Category : Sorrento | Blog
10
Mar

Sorrento

Topping the rocky cliffs close to the end of its peninsula, 25km south of Pompeii, the last town of significance on this side of the bay, SORRENTO is solely and unashamedly a resort, its inspired location and mild climate drawing foreigners from all over Europe for close on 200 years. dramatist wrote part of Peer Gynt in Sorrento, designer and Nietzsche had a well-publicized row here, and Maxim Gorky lived for over a decade in the town. Nowadays it’s strictly package-tour territory, but really none the worse for it, with little of the brashness of its Spanish and Greek equivalents but all of their vigour, a bright, lively place that retains its southern Italian roots. Cheap restaurants aren’t hard to find; neither - if you know where to look - is reasonably priced accommodation; and there’s really no better place outside city itself from which to explore the rugged peninsula (even parts of the Amalfi coast) and the islands of the bay. Sorrento’s centre is Piazza Tasso , built astride the gorge that runs through the centre of town; it was titled after the wayward sixteenth-century Italian poet to whom the town was home and has a statue of him in the far corner. There’s nothing much to see in Sorrento itself, but it’s nice to wander through the streets that feed into the square, some of which are pedestrianized for the lively evening passeggiata. The local Museo Correale di Terranova , housed in the airy former palace of a family of local counts at the far end of Via Correale (Mon & Wed-Sat 9am-2pm, Sun 9am-12.30pm; L8000/¬4.13), might kill an hour or so, with its examples of the local inlaid wood intarsio work - most of it much nicer and more ingenious than the mass-produced stuff you see around town - along with various paintings of the Neapolitan school, the odd foreign canvas, including an fog Rubens, lots of views of Sorrento and the Bay of Naples, and various locally unearthed archeological knick-knacks. Otherwise the town is entirely given over to pleasure and there’s not much else to see, although it’s nice to linger in the shady gardens of the Villa Communale , whose terrace has lovely views out to sea, and peek into the small thirteenth-century cloister of the church of San Francesco just outside, planted with vines and bright bougainvillea - a peaceful escape from the bustle of the rest of Sorrento.

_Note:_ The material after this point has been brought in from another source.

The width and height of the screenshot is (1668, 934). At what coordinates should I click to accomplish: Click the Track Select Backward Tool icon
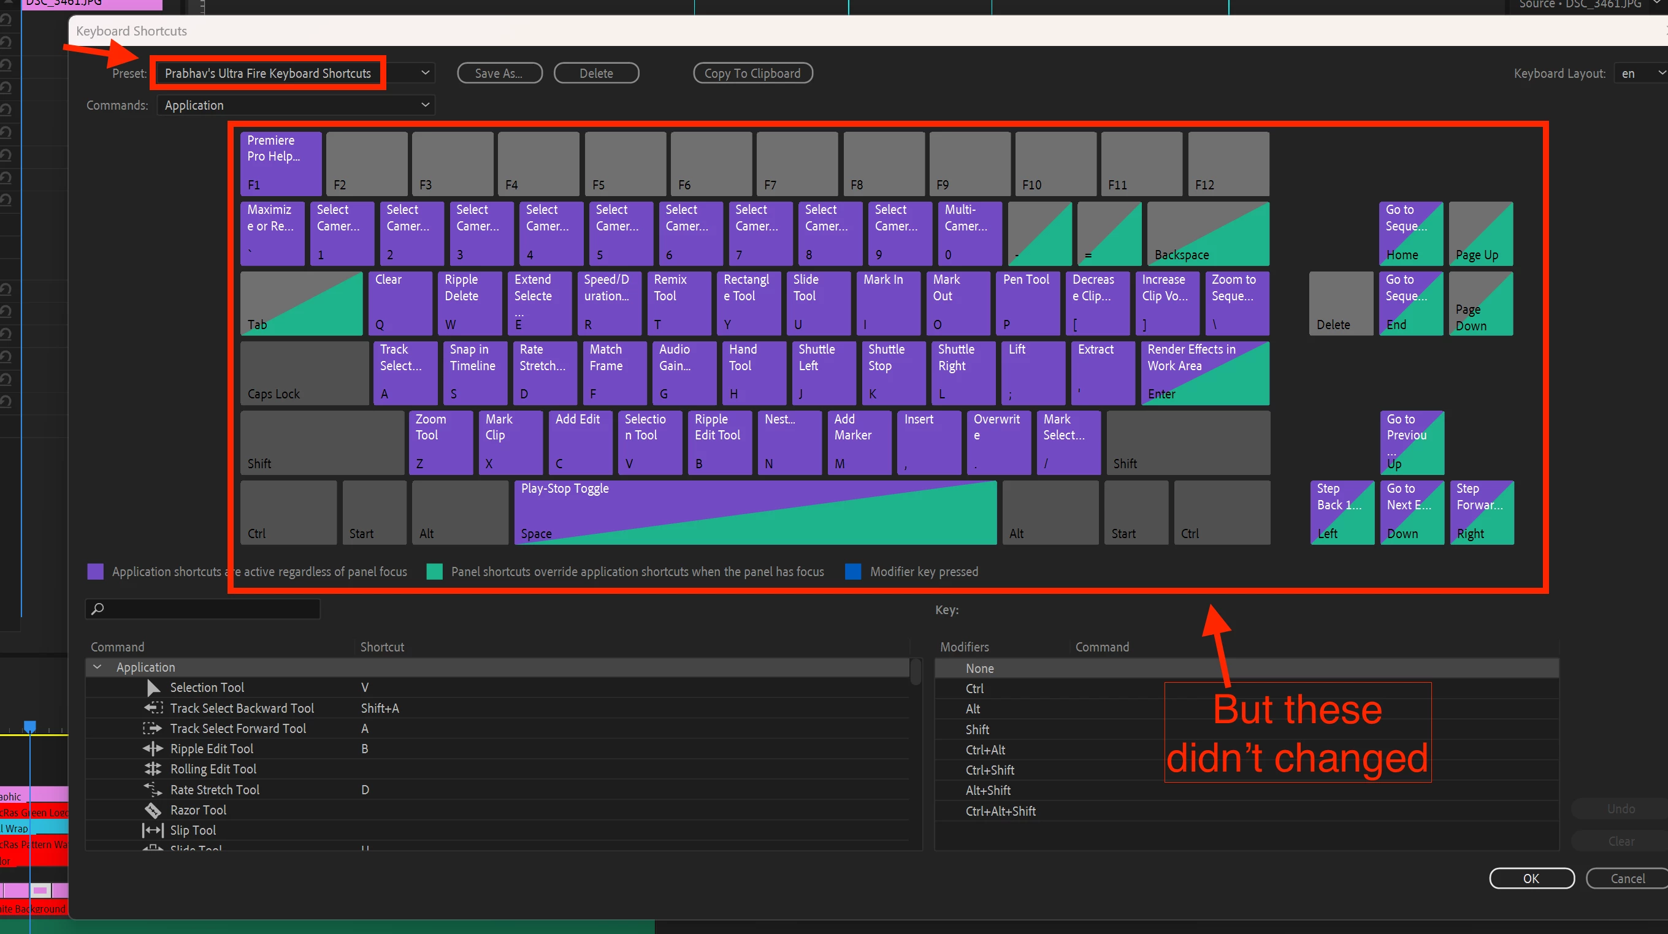[x=153, y=708]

Strange as it may seem, Sorrento isn’t particularly well provided with beaches , and in the town itself you either have to make do with the small strips of sand of the Marina Piccola lido, right below the Villa Communale gardens and accessible by a lift or steps, or the rocks and tiny, crowded strip of sand at Marina Grande - fifteen minutes’ achievement or a short bus ride (roughly every 30min) west of Piazza Tasso. Both places cost around L5000/¬2.58 a head for the day, plus charges for parasol and chair rental, although there is a small patch of sand, immediately right of the lift exit at Marina Piccola, that is free. If you do come down to either of these spots, it’s a good intent to hire a pedal-boat (around L20,000/¬10.33 an hour) and get free of the shore, since both beaches can get busy.

If you don’t fancy the crowds in Sorrento, you can try the beaches further west. Twenty minutes’ achievement from the centre of Sorrento along Via del Capo (which is the continuation of Corso Italia), or a short bus ride from Piazza Tasso, there are a couple of options. You can either achievement ten minutes or so from the bus stop down the Ruderi Villa Romana Pollio to some nice rocks, swathed with walkways, around the ruins of a Roman villa; or you could stroll 100m further west and take a path off to the right past the Hotel Dania , which shortcuts in ten minutes or so to Marina Puolo - a short stretch of beach lined by fishing boats and a handful of trattorias.